You need CMake ≥ 3.24 and a C++11 capable compiler. Optional backends include CUDA, cuDNN, oneDNN, and BLAS/MKL.

Example installs:

```bash
# CPU-only C++ build
git clone --recursive https://github.com/ShahriarRezghi/Spyker.git
cmake -S Spyker -B build -DCMAKE_BUILD_TYPE=Release \
  -DSPYKER_ENABLE_CUDA=OFF -DSPYKER_ENABLE_CUDNN=OFF
cmake --build build -j$(nproc)

# Python wheel
python -m pip install .

# Editable Python install
python -m pip install --editable .
```

See the documentation for advanced options like forcing MKL or selecting CUDA architectures.

# Documentation
You can see the documentation for installation, usage tutorial, and the C++ and Python interfaces [here](https://spyker.readthedocs.io/en/latest/index.html).

# Tutorials
You can take a look at the tutorials listed below to learn how to use the library.

+ [Tutorial 1: Spyker and PyTorch](./tutorials/spyker_and_pytorch.ipynb)
+ [Tutorial 2: Spyker and Numpy](./tutorials/spyker_and_numpy.ipynb)
+ [Tutorial 3: Sparse Spyker](./tutorials/sparse_spyker.ipynb)
+ [Tutorial 4: Other Functionalities](./tutorials/other_functionalities.ipynb)
+ [Tutorial 5: Rate Coding](./tutorials/rate_coding.ipynb)

# Examples
You can checkout example implementations of some networks in the [examples directory](./examples/).

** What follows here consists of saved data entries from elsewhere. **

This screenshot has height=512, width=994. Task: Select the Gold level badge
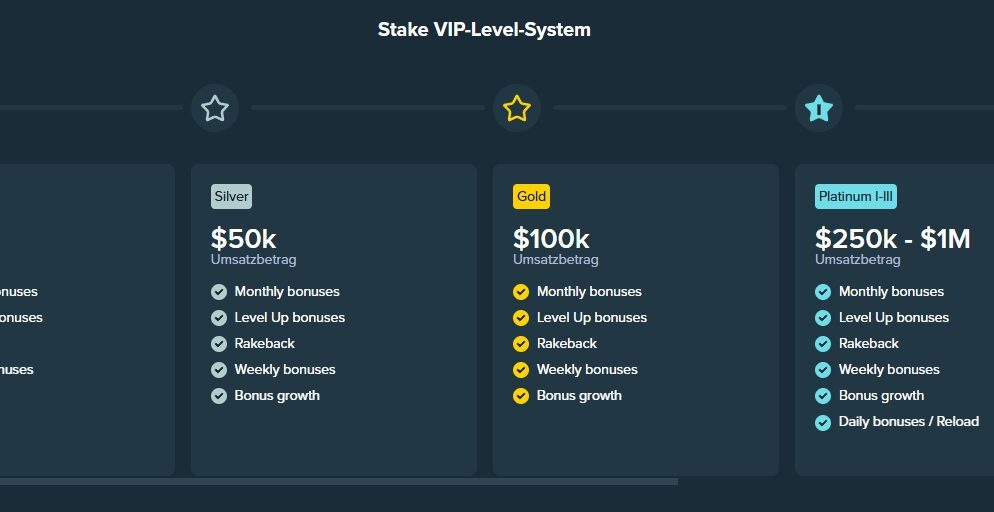(532, 196)
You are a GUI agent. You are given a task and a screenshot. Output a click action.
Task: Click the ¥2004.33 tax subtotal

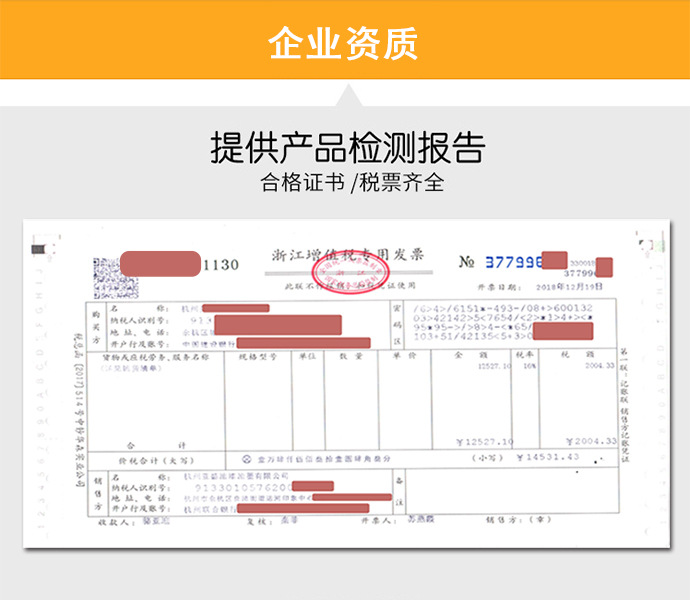[589, 442]
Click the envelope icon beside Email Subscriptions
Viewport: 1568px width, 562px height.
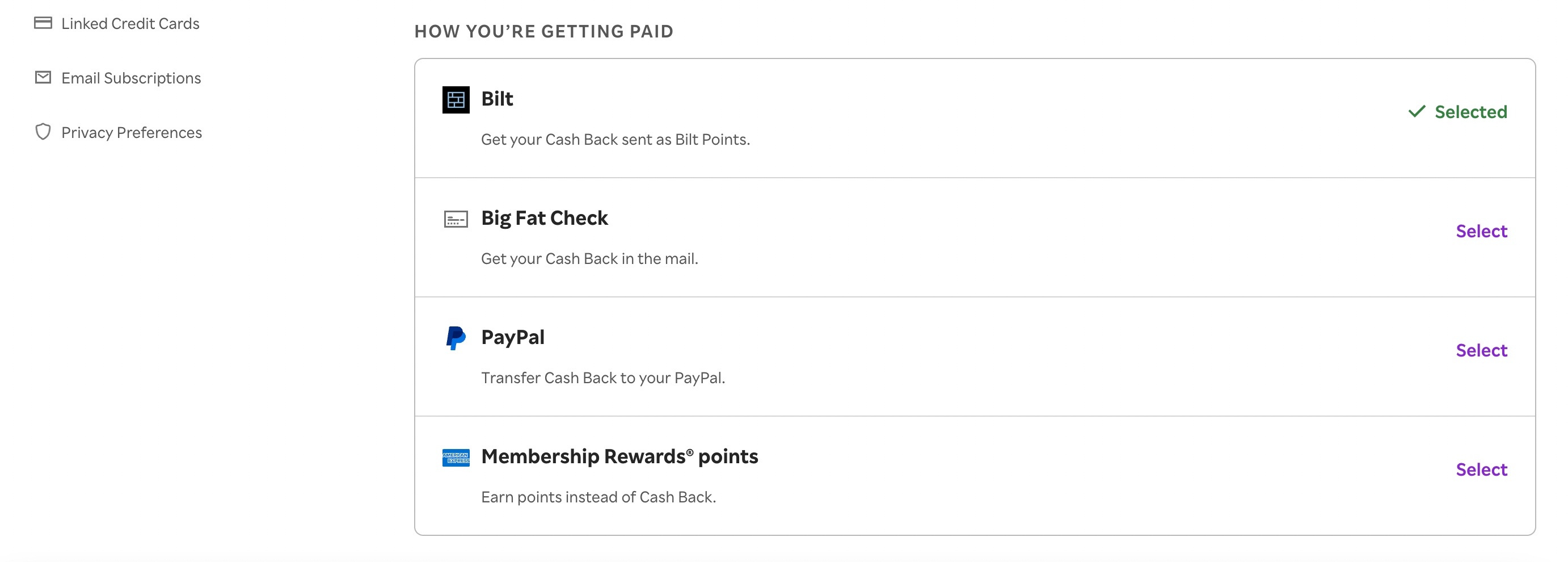click(x=43, y=77)
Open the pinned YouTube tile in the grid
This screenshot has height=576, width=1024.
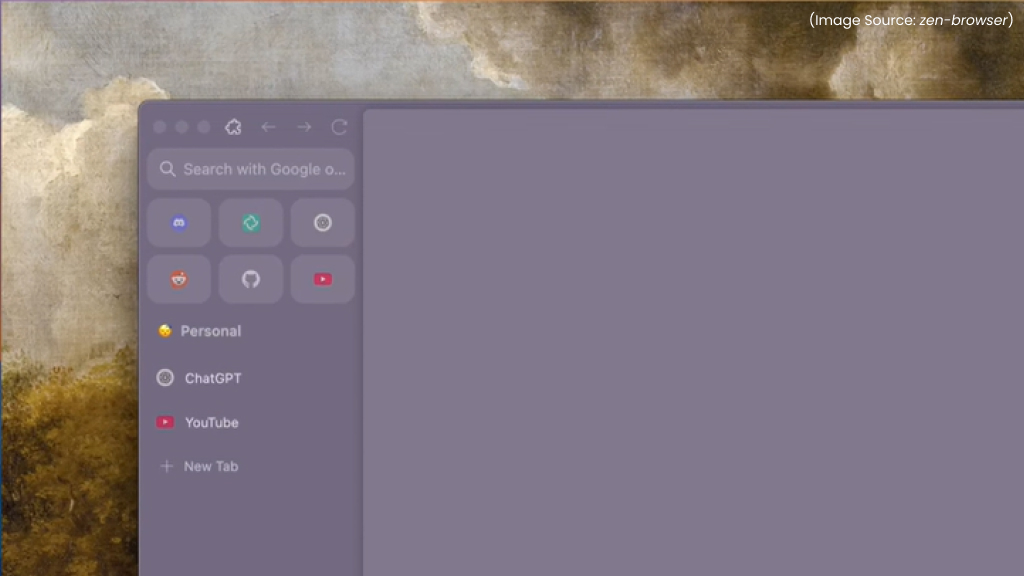pyautogui.click(x=322, y=279)
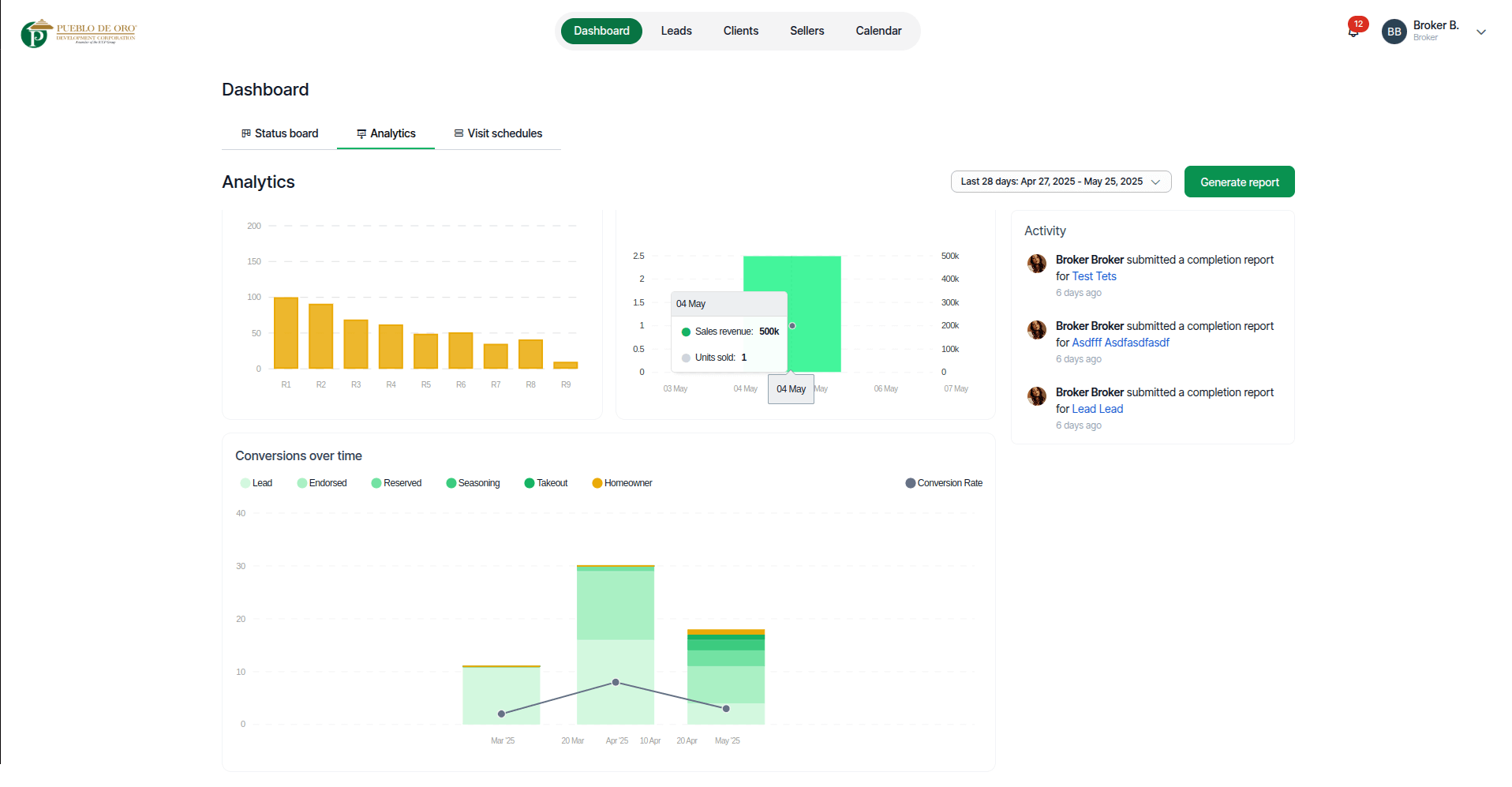Click Broker avatar beside Lead Lead activity
The image size is (1512, 787).
(x=1036, y=396)
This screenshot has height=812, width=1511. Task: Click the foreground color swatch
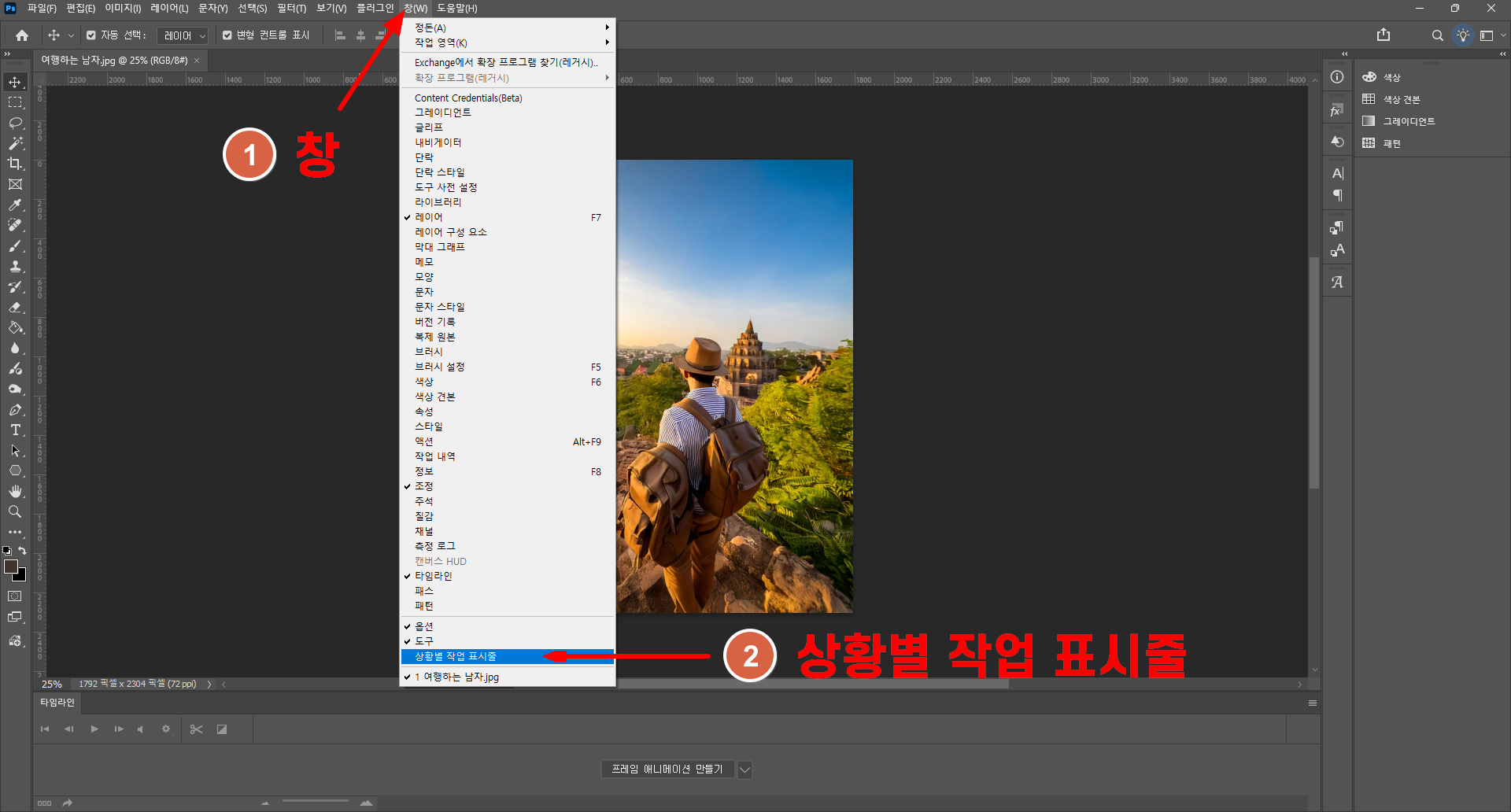pos(11,567)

The example use the MNIST dataset, which is expected to be inside the `MNIST` directory beside the files, and the name of the files is expected to be `train-images-idx3-ubyte`, `train-labels-idx1-ubyte`, `t10k-images-idx3-ubyte`, `t10k-labels-idx1-ubyte`.

## Project Structure

```
3rd/         # Third-party libraries
docs/        # Documentation
examples/    # Example SNN pipelines
src/         # C++ core and CUDA kernels
src/python/  # Python package
tutorials/   # Tutorial Jupyter notebooks
```

## Future Work

The paper suggests extending Spyker by:

* Adding more learning rules
* Expanding sparse CUDA and neuromorphic support
* Adding more neuron/synapse models
* Exploring recurrent SNNs and event-based data (e.g., speech, DVS)

Contributions are always welcome!

## Contributing

Bug reports, features, and pull requests are welcome on the [GitHub tracker](https://github.com/ShahriarRezghi/Spyker/issues).

## License

Spyker is available under the [BSD 3-Clause License](./LICENSE).